By discussing this with the ILO, India is highlighting how financial inclusion impacts labor migration. Millions of workers send money across borders every day, losing a significant percentage to fees. A globalized version of the DPI could virtually eliminate these costs, putting more money directly into the hands of families in the Global South. This is the kind of concrete takeaway that resonates in international forums.
The Geopolitical Stakes of Standard Setting
We are witnessing a race to set the standards for the next century of governance. There are currently three competing visions for the digital world. One is the private-sector-led model of the United States. Another is the state-controlled model seen in other parts of Asia. India is positioning its DPI as a "Third Way."
This Third Way claims to offer the innovation of the private sector with the oversight and equity of the public sector. Sibi George’s mission is to convince the UN that this is the only ethical path forward. If he succeeds, Indian standards will become the default for the next wave of global development. This would give India significant "soft power" and a seat at the head of the table when it comes to global tech regulation.
The push in Geneva is also a response to the "Digital Divide." The UN has long lamented the gap between those with internet access and those without. India’s argument is that the gap isn't just about connectivity; it's about "utility." Giving someone a smartphone is useless if they don't have a digital identity to open a bank account or a secure way to receive their pension.
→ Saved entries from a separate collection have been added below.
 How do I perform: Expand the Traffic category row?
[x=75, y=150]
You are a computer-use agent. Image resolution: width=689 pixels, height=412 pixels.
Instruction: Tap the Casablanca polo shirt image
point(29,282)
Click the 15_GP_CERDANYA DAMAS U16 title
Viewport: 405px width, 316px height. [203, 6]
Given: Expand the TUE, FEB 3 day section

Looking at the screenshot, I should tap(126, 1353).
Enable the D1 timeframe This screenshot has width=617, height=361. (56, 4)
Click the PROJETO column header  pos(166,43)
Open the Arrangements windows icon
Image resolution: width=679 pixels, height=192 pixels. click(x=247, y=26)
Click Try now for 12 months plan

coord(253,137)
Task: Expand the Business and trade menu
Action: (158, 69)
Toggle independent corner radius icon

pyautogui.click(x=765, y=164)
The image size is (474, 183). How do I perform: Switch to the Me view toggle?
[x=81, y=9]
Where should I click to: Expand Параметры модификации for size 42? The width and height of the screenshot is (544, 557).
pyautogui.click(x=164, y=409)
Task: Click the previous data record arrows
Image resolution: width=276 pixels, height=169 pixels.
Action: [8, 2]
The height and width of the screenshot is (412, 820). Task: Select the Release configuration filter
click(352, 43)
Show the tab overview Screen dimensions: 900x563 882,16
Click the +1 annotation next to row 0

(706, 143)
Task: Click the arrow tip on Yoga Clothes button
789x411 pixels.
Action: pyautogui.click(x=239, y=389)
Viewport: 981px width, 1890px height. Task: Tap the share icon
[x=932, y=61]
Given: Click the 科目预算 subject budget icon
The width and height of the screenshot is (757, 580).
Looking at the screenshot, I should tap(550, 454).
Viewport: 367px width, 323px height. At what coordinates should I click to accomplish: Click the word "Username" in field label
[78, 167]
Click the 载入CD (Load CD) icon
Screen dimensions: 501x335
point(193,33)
Implementation Hurdles and Reality Checks
Despite the optimism, the transition from a successful domestic program to a global standard is fraught with difficulty. Different nations have different constitutional protections and cultural attitudes toward data. What works in a country with a high tolerance for government-led initiatives might face stiff resistance in a more libertarian society.
Furthermore, the technical debt of older systems in developed nations makes adopting a "clean slate" DPI difficult. India had the advantage of "leapfrogging"—moving straight to mobile-first solutions because there was no legacy landline or credit card infrastructure to protect. Most of the world is not starting from zero.
Sibi George and the Indian delegation are currently working to create "DPI sandboxes" in partnership with UN agencies. These would be controlled environments where other nations can test the India Stack components without fully committing their national security to them. It is a pragmatic, "try-before-you-buy" approach to international diplomacy.
The success of these talks will be measured not in the number of speeches given, but in the number of bilateral agreements signed in the coming months. If the UNHRC and ILO formally endorse these frameworks, it will provide the political cover many smaller nations need to move away from proprietary systems.
The conversation has shifted from whether technology is necessary to who controls the underlying plumbing of society. India has made its opening move.
Audit your current digital strategy against the open-standard frameworks being discussed at the UN to ensure you aren't building into a proprietary dead-end.